Work item >> Below are some records. Print exactly the lines between the one holding "1920x1094 pixels." and the one holding "Task: Click the Rerun program icon in console", inclusive, and nothing else.

Provided data >>
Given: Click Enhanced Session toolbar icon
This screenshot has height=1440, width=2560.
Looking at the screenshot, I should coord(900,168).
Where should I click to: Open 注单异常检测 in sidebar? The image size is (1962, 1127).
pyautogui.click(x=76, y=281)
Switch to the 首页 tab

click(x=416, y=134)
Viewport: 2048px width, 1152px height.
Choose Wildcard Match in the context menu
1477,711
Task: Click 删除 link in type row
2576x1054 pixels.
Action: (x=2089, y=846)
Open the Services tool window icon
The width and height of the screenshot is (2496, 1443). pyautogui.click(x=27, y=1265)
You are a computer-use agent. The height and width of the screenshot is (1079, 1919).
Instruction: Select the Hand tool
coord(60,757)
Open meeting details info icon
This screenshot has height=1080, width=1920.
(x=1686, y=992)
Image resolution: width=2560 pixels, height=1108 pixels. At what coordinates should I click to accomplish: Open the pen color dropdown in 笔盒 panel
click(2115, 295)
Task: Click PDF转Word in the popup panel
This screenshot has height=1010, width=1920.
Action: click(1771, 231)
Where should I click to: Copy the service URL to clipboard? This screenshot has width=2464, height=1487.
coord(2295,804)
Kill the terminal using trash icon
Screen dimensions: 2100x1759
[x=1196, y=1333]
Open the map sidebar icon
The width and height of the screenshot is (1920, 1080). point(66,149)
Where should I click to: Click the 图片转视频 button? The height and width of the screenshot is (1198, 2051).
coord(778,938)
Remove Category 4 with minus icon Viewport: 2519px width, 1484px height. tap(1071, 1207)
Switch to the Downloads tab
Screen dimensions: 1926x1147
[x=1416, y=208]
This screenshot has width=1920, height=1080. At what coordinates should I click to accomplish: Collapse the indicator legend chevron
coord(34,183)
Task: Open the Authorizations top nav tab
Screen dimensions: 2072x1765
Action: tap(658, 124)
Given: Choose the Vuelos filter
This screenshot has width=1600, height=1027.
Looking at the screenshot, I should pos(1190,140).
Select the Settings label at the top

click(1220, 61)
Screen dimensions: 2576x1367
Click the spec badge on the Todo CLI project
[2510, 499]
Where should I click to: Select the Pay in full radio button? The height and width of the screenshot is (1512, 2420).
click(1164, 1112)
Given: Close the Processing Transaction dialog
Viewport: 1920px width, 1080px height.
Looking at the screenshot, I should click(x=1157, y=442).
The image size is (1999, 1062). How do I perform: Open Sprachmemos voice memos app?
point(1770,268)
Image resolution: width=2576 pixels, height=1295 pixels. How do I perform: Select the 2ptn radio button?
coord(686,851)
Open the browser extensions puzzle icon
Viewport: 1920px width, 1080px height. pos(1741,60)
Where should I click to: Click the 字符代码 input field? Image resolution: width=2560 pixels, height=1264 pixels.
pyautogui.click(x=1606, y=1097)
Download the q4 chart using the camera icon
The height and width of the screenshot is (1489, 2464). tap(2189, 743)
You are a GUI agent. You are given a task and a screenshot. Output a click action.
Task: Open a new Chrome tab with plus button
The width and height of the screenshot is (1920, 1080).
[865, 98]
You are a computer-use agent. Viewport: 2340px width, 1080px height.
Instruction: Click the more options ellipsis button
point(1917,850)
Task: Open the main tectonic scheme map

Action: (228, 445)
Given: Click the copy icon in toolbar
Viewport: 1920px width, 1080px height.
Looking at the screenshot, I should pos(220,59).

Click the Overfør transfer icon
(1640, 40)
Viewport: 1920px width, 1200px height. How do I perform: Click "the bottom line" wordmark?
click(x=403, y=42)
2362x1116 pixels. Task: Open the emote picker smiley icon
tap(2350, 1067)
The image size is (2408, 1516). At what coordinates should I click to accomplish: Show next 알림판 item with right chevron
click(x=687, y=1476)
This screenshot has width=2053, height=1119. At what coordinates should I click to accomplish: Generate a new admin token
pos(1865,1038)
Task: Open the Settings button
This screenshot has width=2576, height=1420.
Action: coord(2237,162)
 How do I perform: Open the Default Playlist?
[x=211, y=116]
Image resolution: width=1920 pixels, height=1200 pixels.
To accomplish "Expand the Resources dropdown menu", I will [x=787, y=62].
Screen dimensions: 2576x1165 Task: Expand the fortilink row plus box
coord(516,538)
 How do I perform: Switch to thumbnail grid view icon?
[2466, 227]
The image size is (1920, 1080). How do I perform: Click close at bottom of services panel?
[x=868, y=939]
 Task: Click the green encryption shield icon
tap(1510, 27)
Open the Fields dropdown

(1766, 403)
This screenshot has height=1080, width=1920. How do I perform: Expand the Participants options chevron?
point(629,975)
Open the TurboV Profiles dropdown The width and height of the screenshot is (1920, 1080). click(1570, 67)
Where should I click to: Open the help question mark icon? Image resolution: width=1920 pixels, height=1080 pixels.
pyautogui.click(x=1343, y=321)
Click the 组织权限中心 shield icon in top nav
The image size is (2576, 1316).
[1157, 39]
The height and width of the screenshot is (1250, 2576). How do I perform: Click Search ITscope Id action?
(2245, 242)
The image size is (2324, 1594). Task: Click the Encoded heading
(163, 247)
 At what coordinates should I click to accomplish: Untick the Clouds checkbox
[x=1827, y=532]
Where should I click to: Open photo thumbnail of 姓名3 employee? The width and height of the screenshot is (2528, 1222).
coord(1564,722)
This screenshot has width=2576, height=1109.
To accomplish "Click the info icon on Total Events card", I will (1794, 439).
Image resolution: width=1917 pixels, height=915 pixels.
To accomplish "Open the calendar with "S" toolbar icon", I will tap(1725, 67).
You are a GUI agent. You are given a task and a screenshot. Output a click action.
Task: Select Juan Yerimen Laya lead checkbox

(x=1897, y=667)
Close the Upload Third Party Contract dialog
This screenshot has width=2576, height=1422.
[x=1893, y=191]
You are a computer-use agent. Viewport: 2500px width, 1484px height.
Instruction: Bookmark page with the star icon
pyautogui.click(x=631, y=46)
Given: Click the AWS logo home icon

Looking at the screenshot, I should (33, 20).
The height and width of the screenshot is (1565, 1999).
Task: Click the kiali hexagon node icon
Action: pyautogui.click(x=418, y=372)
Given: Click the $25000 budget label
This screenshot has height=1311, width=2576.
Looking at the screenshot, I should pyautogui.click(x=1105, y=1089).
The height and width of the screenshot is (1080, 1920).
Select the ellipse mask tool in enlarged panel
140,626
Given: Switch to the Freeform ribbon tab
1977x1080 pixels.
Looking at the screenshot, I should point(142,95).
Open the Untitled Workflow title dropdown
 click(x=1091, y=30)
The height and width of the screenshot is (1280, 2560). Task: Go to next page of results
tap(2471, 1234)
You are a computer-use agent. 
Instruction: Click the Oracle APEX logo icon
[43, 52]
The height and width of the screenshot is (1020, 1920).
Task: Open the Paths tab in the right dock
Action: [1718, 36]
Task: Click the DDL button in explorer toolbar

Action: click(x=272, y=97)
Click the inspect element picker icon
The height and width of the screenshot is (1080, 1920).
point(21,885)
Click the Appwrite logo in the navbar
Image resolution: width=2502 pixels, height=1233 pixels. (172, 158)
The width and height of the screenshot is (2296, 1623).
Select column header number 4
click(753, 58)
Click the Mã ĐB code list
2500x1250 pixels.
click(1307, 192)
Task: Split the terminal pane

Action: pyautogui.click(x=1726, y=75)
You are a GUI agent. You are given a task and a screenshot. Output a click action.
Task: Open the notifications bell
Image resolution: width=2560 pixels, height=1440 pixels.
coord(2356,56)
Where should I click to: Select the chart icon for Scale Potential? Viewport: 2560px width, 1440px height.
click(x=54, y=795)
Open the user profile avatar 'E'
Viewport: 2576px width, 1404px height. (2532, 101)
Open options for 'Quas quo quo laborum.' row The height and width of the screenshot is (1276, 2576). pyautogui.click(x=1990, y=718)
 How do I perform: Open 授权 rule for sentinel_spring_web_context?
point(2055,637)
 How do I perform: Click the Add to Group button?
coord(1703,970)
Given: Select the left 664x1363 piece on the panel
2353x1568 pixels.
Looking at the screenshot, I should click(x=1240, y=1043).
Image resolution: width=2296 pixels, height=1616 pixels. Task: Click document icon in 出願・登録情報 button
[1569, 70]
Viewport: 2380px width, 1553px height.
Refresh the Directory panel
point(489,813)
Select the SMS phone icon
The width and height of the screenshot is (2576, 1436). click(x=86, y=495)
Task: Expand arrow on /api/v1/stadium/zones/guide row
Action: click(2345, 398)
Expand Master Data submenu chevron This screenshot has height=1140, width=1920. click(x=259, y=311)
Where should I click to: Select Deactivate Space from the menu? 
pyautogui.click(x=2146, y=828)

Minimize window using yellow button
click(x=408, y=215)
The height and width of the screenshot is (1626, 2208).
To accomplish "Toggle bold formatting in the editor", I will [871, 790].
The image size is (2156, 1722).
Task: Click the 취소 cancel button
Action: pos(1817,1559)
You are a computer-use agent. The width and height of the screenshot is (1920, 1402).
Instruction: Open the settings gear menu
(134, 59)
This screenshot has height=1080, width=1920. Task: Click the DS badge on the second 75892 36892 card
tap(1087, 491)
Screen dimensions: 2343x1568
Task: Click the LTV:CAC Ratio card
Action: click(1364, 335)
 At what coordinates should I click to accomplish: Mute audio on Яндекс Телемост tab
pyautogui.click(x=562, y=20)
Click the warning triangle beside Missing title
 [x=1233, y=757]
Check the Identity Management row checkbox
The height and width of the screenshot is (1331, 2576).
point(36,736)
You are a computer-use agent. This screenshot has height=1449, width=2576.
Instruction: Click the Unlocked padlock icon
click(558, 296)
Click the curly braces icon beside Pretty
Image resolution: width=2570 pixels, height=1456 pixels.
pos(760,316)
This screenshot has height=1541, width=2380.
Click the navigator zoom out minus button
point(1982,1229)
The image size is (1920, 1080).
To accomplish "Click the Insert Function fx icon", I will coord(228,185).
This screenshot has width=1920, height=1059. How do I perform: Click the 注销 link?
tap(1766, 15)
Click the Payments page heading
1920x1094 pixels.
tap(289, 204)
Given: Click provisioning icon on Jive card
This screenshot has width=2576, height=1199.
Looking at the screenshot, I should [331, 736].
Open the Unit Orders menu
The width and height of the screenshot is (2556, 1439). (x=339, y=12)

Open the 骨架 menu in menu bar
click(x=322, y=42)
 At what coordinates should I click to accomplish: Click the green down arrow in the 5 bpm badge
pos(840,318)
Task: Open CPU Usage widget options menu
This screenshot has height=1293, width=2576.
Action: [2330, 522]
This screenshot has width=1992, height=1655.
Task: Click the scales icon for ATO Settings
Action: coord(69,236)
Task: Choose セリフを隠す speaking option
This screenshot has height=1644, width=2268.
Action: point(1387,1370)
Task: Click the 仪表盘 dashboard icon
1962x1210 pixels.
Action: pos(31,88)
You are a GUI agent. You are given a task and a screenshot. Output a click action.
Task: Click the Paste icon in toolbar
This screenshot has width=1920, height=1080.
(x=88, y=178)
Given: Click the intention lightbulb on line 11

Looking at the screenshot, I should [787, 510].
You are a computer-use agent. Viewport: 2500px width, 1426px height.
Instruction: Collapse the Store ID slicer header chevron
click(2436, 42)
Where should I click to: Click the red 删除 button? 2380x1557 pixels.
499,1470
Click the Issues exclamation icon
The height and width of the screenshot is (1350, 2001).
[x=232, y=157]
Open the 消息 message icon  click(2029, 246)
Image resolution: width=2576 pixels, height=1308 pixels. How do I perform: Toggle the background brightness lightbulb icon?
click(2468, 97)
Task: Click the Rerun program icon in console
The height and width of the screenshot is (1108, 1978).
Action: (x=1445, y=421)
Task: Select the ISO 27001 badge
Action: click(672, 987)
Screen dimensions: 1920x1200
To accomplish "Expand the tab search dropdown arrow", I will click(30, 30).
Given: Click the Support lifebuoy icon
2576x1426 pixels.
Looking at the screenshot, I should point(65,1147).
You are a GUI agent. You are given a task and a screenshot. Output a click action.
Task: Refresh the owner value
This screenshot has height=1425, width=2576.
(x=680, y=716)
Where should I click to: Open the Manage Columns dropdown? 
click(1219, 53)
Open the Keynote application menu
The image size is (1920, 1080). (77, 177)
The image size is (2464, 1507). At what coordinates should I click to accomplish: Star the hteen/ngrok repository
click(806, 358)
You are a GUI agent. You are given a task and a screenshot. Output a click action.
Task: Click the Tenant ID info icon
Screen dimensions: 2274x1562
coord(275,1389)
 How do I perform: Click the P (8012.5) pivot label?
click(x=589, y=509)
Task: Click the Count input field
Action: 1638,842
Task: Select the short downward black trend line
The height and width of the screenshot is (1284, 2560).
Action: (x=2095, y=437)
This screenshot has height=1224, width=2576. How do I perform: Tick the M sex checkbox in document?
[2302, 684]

Result of this exercise >>
1920x1094 pixels.
tap(289, 204)
Given: Click provisioning icon on Jive card
This screenshot has width=2576, height=1199.
Looking at the screenshot, I should [331, 736].
Open the Unit Orders menu
The width and height of the screenshot is (2556, 1439). (x=339, y=12)

Open the 骨架 menu in menu bar
click(x=322, y=42)
 At what coordinates should I click to accomplish: Click the green down arrow in the 5 bpm badge
pos(840,318)
Task: Open CPU Usage widget options menu
This screenshot has height=1293, width=2576.
Action: [2330, 522]
This screenshot has width=1992, height=1655.
Task: Click the scales icon for ATO Settings
Action: coord(69,236)
Task: Choose セリフを隠す speaking option
This screenshot has height=1644, width=2268.
Action: point(1387,1370)
Task: Click the 仪表盘 dashboard icon
1962x1210 pixels.
Action: pos(31,88)
You are a GUI agent. You are given a task and a screenshot. Output a click action.
Task: Click the Paste icon in toolbar
This screenshot has width=1920, height=1080.
(x=88, y=178)
Given: Click the intention lightbulb on line 11

Looking at the screenshot, I should [787, 510].
You are a computer-use agent. Viewport: 2500px width, 1426px height.
Instruction: Collapse the Store ID slicer header chevron
click(2436, 42)
Where should I click to: Click the red 删除 button? 2380x1557 pixels.
499,1470
Click the Issues exclamation icon
The height and width of the screenshot is (1350, 2001).
[x=232, y=157]
Open the 消息 message icon  click(2029, 246)
Image resolution: width=2576 pixels, height=1308 pixels. How do I perform: Toggle the background brightness lightbulb icon?
click(2468, 97)
Task: Click the Rerun program icon in console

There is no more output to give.